Battling the Worksheets

I’ve been reflecting on my teaching, and teaching in general, lately. The three principles that guide my teaching are:

How you teach is just as important as what you teach.
– ELLs (English language learners) can do academically challenging tasks with some scaffolding.
– ELLs need for everything to be put into a meaningful context.

Now, under each of those I have lots more “bullets” I could add as details, but I won’t make you read all of those! Anyway, I am worried that I am not giving my students meaningful language tasks. Lately it seems like I’ve been teaching language arts via lots of worksheets, something that interferes with all three of my guidelines!

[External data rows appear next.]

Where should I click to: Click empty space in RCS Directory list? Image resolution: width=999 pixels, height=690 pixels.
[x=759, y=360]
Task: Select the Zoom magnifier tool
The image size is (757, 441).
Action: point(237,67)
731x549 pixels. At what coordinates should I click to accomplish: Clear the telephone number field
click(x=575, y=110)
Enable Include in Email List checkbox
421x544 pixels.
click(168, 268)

“Language” is a subject that has been, in my opinion, mis-taught for many years. From second grade to seventh grade, “Language” typically means doing mindless, isolated exercises out of a grammar text. Or mindless, isolated exercises on a worksheet. In theory, I believe that topics that are considered “Language” should fall under either Reading or Writing. (In fact, my school district has done away with Language as a subject on the elementary report card and replaced with with Writing – although that doesn’t mean teachers are teaching any differently.) I go through the writing process with my 2nd-4th graders about every other week, and I try to focus on a particular skill (compound sentences, subject-verb agreement, descriptive adjectives, etc.) each time we write, but I still find myself resorting to worksheets fairly often.

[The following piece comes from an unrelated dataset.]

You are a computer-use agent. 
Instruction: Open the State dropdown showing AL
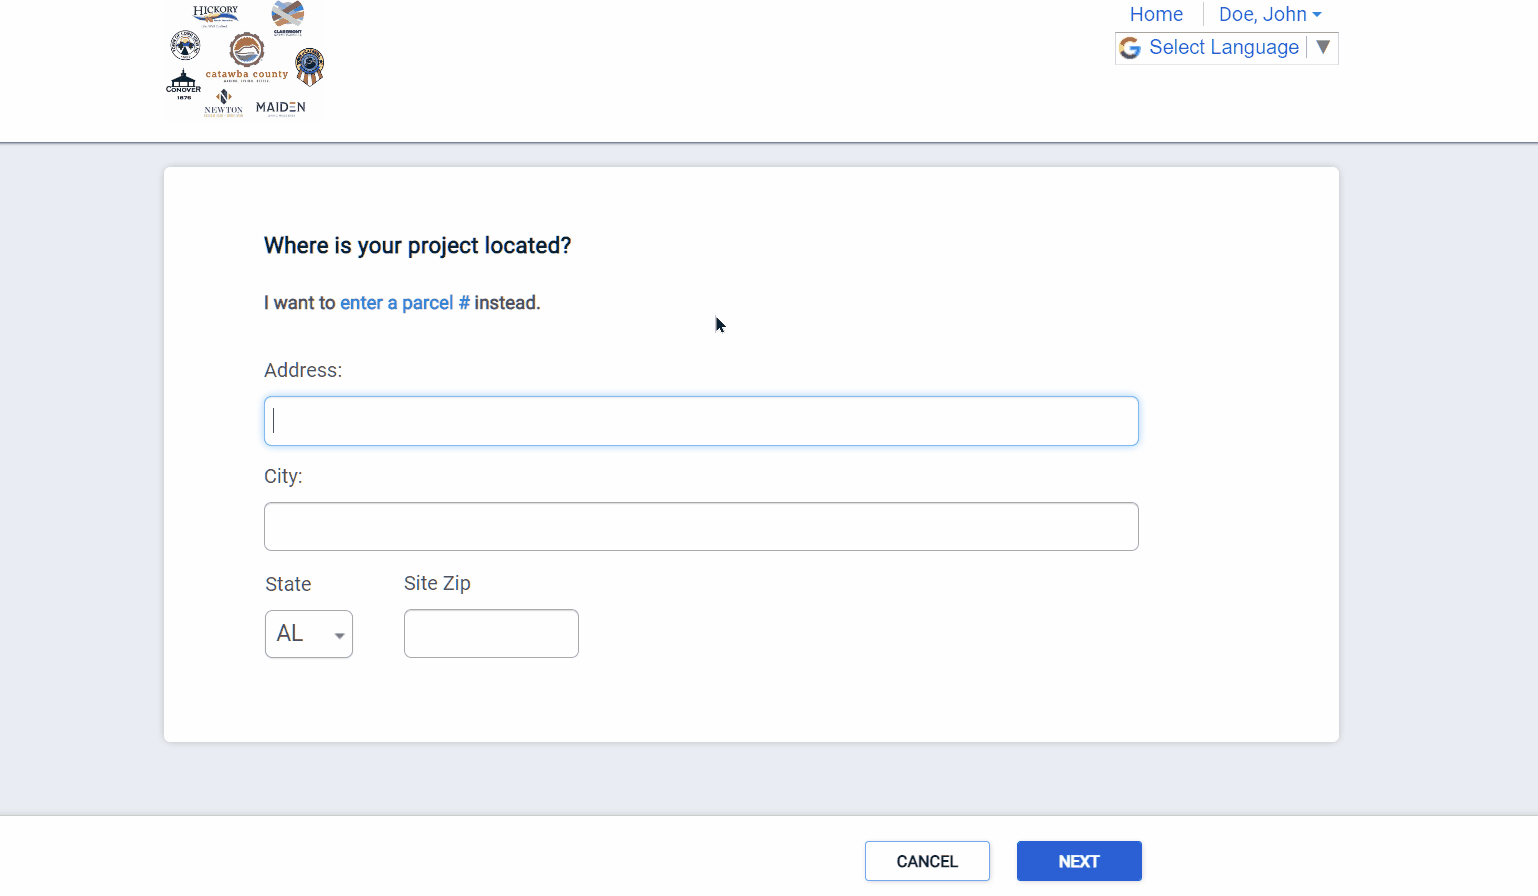[x=309, y=634]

How does this really help my students? They don’t need to be able to circle all the nouns in the sentence; they need to use the noun correctly in syntax, both in speech and in writing. They can make words with prefixes on a worksheet, but misunderstand the word in the middle of a story they’re reading.

My challenge here is, first, to provide them with meaningful tasks that will easily apply to everyday English use, and second, to figure out a way to assess their learning without worksheets. Your ideas are welcome!!

By the way, I found a great website written by a Pre-K ESL teacher this week! It has lots of great non-worksheet ideas for early learners! I recommend it to teachers of children 3-7!

For more of my ideas about teaching, see my Traditional vs. Transformative Teaching series.

One comment

  1. wherewander says:

    The important thing is that you care and because you care, you´ll find the way to make it more interesting for your students.

    Here we don´t have a subject called “Spanish”. We call it “language” and we study it by reading books and by studying grammar analizing sentences in a similar way Chomsky does.

    Some classmates found it boring and some interesting, that had to do with the student´s interest. I always loved reading and writing so for me it was enjoyable.